In his marvellous book Drinking With The Valkyries the genius wine writer Andrew Jefford promotes the joy of young wines: “Who doesn’t enjoy being invaded by a young wine, and having your head turned, your horizons altered, your composure rattled? Acidity in wine is never better than in youth, when it, too, remains spliced to generous fruit contours, indeed when it seems to bubble and froth with fruit itself, like a gurgling baby with milk.”

However much I agree with these words and do enjoy Chablis, Alvarinho, Picpoul and Sancerre wines under a year old, I found my Editor’s encouragement of trying a Sauvignon Blanc wine a mere six weeks after the grapes were harvested a bit of a ballsy request. Surely a gimmick, I thought, this Diemersdal Sauvignon Blanc bottled, on-market from grapes harvested in January.

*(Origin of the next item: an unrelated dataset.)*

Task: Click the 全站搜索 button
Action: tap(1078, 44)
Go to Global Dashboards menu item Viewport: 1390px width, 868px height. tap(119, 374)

But having researched into the pedigree of Diemersdal where Thys Louw established himself as one of the pioneers in the explosion in popularity and quality of Cape Sauvignon Blanc some two decades back, I relented. The bottle of Diemersdal Sauvignon Blanc 2024 did not end-up in salad-dressing or as a tenderiser to the batch of glistening squid recently procured in the Eastern Cape. It was chilled until the bottle beaded moisture, iced my rheumatic palms as a unlocked the screwcap. And with Jefford’s words echoing through my tufts of ear-hair, the wine was poured for pondering.

An underage, raw wine will mostly be aggressively sulphery and edgily pungent on the nose. But here this was not thus. Instead, the wine showed assured aromatics, a waft of jasmine-leaf, freshly mowed buffalo grass and just the ever-so slight sunny cirrus layer of guava sap. Very interesting and inviting at the end of a long day behind the steering wheel from Jeffrey’s Bay to Hermanus.

The promise from the nose was delivered onto the palate. A tentative perusal revealed delight that led to thirst and a desire to drink fast and drink deep and drink good.

Thys Louw from Diemersdal.

There must be some intuitively scientific techniques going on in the Diemersdal cellar for such a young wine to achieve this state of excellence. Which leads to wonder and amaze, but anticipation is not conducive to lofty pondering.

The exquisitely bracing revelation the wine’s nose held was furthered by its titillating, tasty and enjoyable presence in the mouth. There is the harmonious balance between the thiols of tropicality and a crisp crest of vibrant flavour so characteristic of fine, pure Sauvignon Blanc.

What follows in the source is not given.